After completing the academic half day, all cohorts demonstrated a significant improvement in confidence to independently triage an admit phone call, understanding of the admission process at our facility, and obtaining critical information in a structured way with a confidence interval of 95% (figure 2). When dividing results into favorable and unfavorable, there was a significant increase in favorable responses and a decrease in unfavorable responses among all participants (figure 3). There was no trend in pre-survey results that would suggest these results are due to natural accumulation of triage experience during the academic year alone. Additionally, all residents reported that they found the information useful, and 93% found the information very useful.

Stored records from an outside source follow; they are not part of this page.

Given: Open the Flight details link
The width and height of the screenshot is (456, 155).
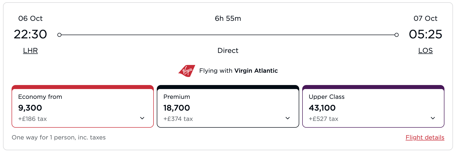Looking at the screenshot, I should 425,137.
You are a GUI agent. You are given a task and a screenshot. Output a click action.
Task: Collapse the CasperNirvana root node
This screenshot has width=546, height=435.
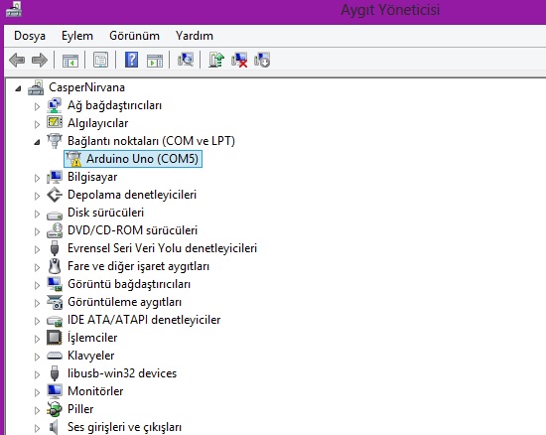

Dedicated didactic content and simulation sessions are a valuable use of resident time and resulted in improved confidence and understanding of the admission triage structure for pediatric residents.
Included in
Higher Education and Teaching Commons, Medical Education Commons, Pediatrics Commons, Science and Mathematics Education Commons
Academic Half Days Dedicated to Phone Triage Improves Resident Confidence to Independently Triage Calls
We aim to improve Children’s Mercy residents’ confidence and competence to independently triage admission phone calls, and to help residents develop a system to obtain information during a transport phone call through dedicated academic half days.
A needs assessment at the beginning of the 2024-25 academic year was completed to assess the need for triage education. Then, curriculum design, goals & objectives, educational strategies, and implementation of the half day were discussed with leaders in medical education, admission hub physicians, and hospital medicine. Pediatric residents of all training levels were divided into 5 cohorts of 10-15 participants, which rotated through a scheduled half day. The academic half day consisted of didactic content regarding the pre-admission process at our institution and sharing a templated triage form to organize and synthesize admission data. The lecture also included group discussions, simulated admission calls, and peer/faculty feedback. Pre- and post-surveys measured the effectiveness of the lecture at achieving our specific objectives with a 5-point scaled response (chart 1). Average pre- and post- scores were compared. Additional analysis was completed grouping ranked scores of 4s/5s as “favorable” and 1s/2s responses as “unfavorable”.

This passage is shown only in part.